This article describes how to stitch several files located on the same drive to a Talend Job in TMM 6.4.
You start with a very simple Job that reads from an input file, then writes to an output file.
The input file is a CSV file with full pathname: C:\tmp\tmm-inout\file-in.csv.
The output file is also a CSV file with full pathname: C:\tmp\tmm-inout\file-out.csv.
Use the Talend DI bridge to harvest the Job into TMM.
Put it into a configuration and open the connection editor.
Notice that, although the Job has both an input and an output file, there is only one connection in the editor. However, this is not an issue.
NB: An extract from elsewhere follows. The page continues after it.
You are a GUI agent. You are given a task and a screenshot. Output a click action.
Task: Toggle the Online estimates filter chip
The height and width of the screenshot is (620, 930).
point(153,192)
As ETL/DI tools do, TMM will always try to factorize the data connectors as much as possible to minimize the stitching work, thus only one connection is needed.
Note: Of course, in cases where the files are located under different drives, the connection editor would show several connections and you would need a separate model for each.
Back to the single drive case, the next step is to harvest the files into TMM. In TMM 6.4, you can only use the initial file data catalog beta bridge known as FlatExcelFile. This FlatExcelFile bridge will be deprecated/removed from TMM 7.0, the next TMM main release, and replaced by the new official file system data catalog bridges.
Drop this model into the configuration created earlier, and go back to the connection editor. Select the store, then the store schema.
The configuration shows no warning for the connection on the Talend Job, and the stitching reporter confirms it is all fine.
From the ExplorerUI, you get the expected data impact...
...and data lineage.
You could have the same situation with a database server used by a DI/ETL Job with many schemas that are sometimes used as input or output or both. The second example below briefly depicts this situation with a PL/SQL script instead of a Talend Job.
The PL/SQL script is harvested into TMM:
insert into tmmuser.month_sales(bname, avgprice, quantity) select bname, avg(sprice), sum(quantity) from tmmuser.movement group by bname;
The database is harvested too.
Stitch all this in a configuration.
The data lineage is performed as expected.